Bug 30634

Summary: kevent.data value incorrect for UDP sockets
Product: Base System Reporter: knotwell <knotwell>
Component: kernAssignee: kbyanc
Status: Closed FIXED    
Severity: Affects Only Me    
Priority: Normal    
Version: Unspecified   
Hardware: Any   
OS: Any   

Description knotwell 2001-09-17 18:40:03 UTC 
When kevent returns a read event for a UDP socket, the data field (AKA the number of bytes to be read) is 16 bytes too long.

NOTE:  the problem exists in 4.3 release as well.

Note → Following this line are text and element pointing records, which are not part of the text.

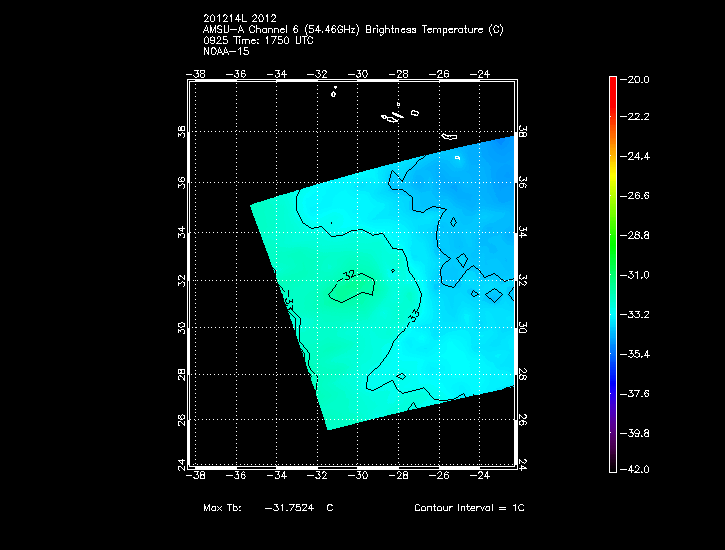The height and width of the screenshot is (550, 725).
Task: Click the -33 contour label near map center
Action: pyautogui.click(x=415, y=315)

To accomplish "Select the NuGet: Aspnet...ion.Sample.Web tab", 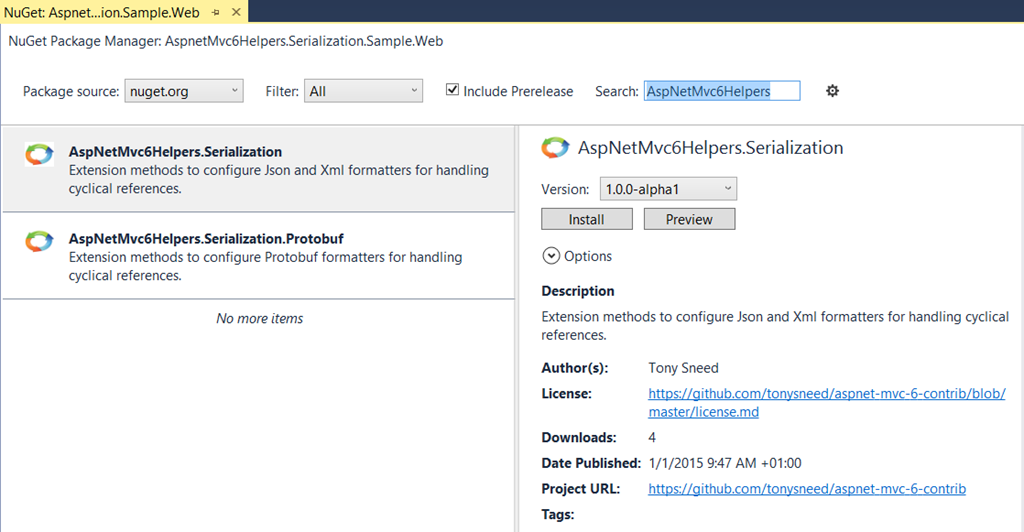I will coord(103,12).
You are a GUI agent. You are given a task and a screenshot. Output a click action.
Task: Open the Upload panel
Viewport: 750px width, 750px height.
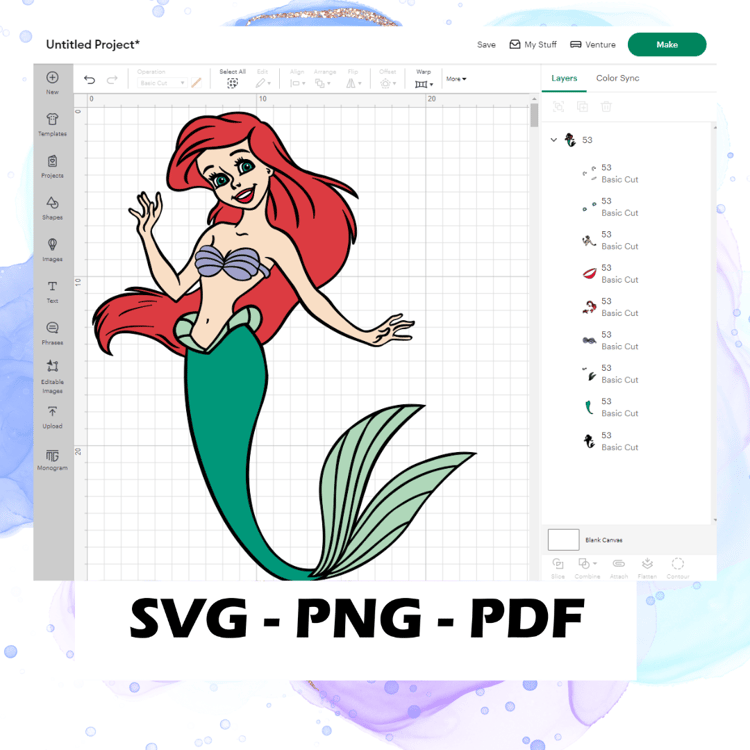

How-To-Repeat: 1)  Compile up the following discard server 
2)  Run nc -u 127.0.0.1 6060
3)  Send data to netcat and watch the server's output

It should be consistently off by sixteen bytes.  NOTE:  this may be a documentation bug and "the number of bytes in the socket buffer" needs to be explained further.   

#include <stdio.h>
#include <string.h>
#include <stdlib.h>
#include <sys/types.h>
#include <sys/socket.h>
#include <netinet/in.h>
#include <arpa/inet.h>
#include <sys/event.h>

/* loopback discardserver on port 6060 */
int main(void)
{
    int queue,sock;
    struct sockaddr_in saddr;
    struct kevent evt;

    memset(&saddr,0,sizeof(struct sockaddr_in));
    saddr.sin_family = AF_INET;
    saddr.sin_port = htons(6060);
    saddr.sin_addr.s_addr = htonl(INADDR_LOOPBACK);

    memset(&evt,0,sizeof(struct kevent));
    evt.filter = EVFILT_READ;
    evt.flags =  EV_ADD;

    if(((queue = kqueue()) == -1) ||
       ((evt.ident = (sock = socket(AF_INET,SOCK_DGRAM,0))) == -1) ||
       (bind(sock,(struct sockaddr *)&saddr,sizeof saddr)) ||
       (kevent(queue,&evt,1,NULL,0,NULL)))
        return(fprintf(stderr,"bad setup\n"),EXIT_FAILURE);

    while(1){
        char *buf;

        if((kevent(queue,NULL,0,&evt,1,NULL) == -1) ||
           (!evt.data))
            break;

        if((buf = malloc(evt.data)) == NULL) continue;

        recv(sock,buf,evt.data,0);
        printf("size to read(%d) : data : %s\n",evt.data,buf);

        free(buf);
    }

    return(EXIT_SUCCESS);
}
Comment 1 kbyanc freebsd_committer freebsd_triage 2002-11-01 21:38:48 UTC 
State Changed
From-To: open->patched

Fix committed to -current.  Thanks!
Comment 2 kbyanc freebsd_committer freebsd_triage 2002-11-01 21:38:48 UTC 
Responsible Changed
From-To: freebsd-bugs->kbyanc

I'll take this so I don't forget the MFC.
Comment 3 kbyanc freebsd_committer freebsd_triage 2004-01-03 21:42:31 UTC 
State Changed
From-To: patched->closed

I feel it has gotten to late in the FreeBSD 4.x branch's life cycle to  
worry about MFC'ing this now.  It is in FreeBSD 5.0 and later.